- Task objective
Could you copy exactly the lines below, beginning at the line with "How do I perform: Click" and stopping after the line with "This screenshot has height=1118, width=741.", with no pictures?

Items from a data source:
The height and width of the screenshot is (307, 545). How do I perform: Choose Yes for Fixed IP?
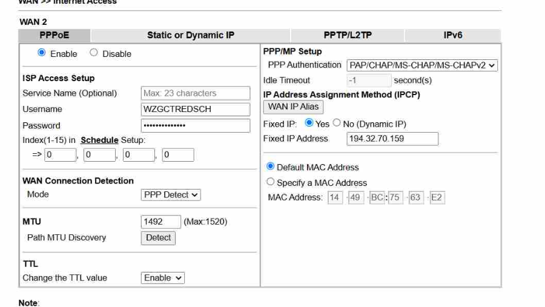pos(309,123)
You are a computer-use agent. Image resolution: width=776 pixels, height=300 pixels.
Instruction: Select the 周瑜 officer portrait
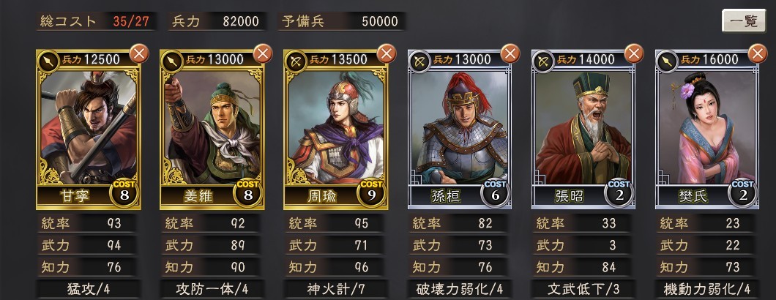tap(335, 127)
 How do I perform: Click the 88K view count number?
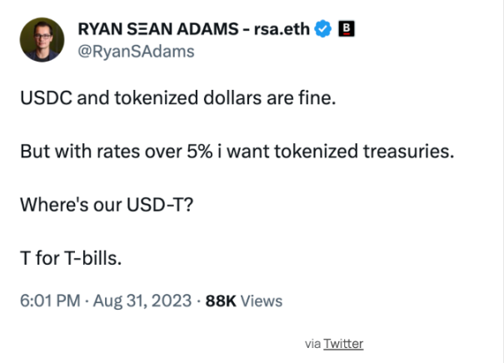pyautogui.click(x=221, y=301)
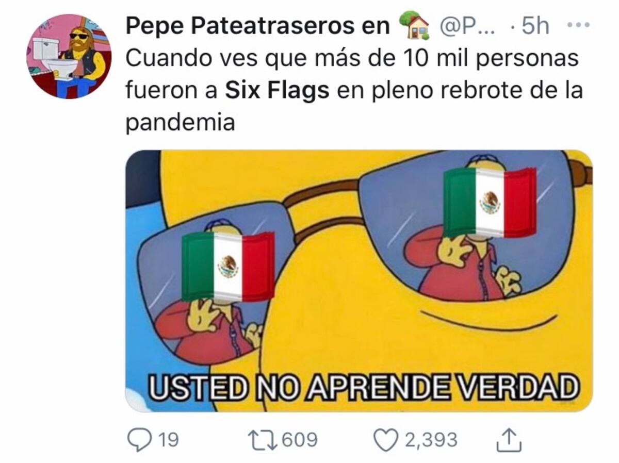Click the bold Six Flags search term
The height and width of the screenshot is (463, 619).
[277, 91]
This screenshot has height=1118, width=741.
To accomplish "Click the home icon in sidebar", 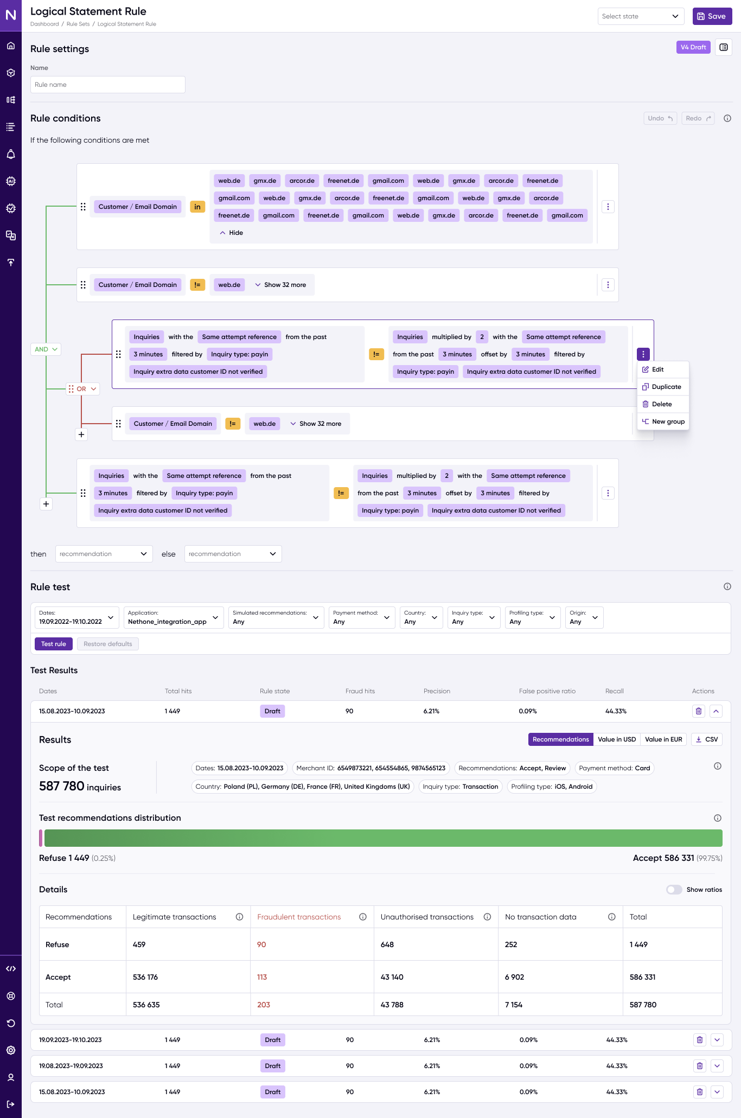I will coord(11,46).
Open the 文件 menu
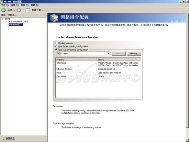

- Solution for this exercise
 How do I perform: Click the 88K view count number?
pyautogui.click(x=221, y=301)
Click the bold Six Flags search term
The height and width of the screenshot is (463, 619).
[277, 91]
This screenshot has height=1118, width=741.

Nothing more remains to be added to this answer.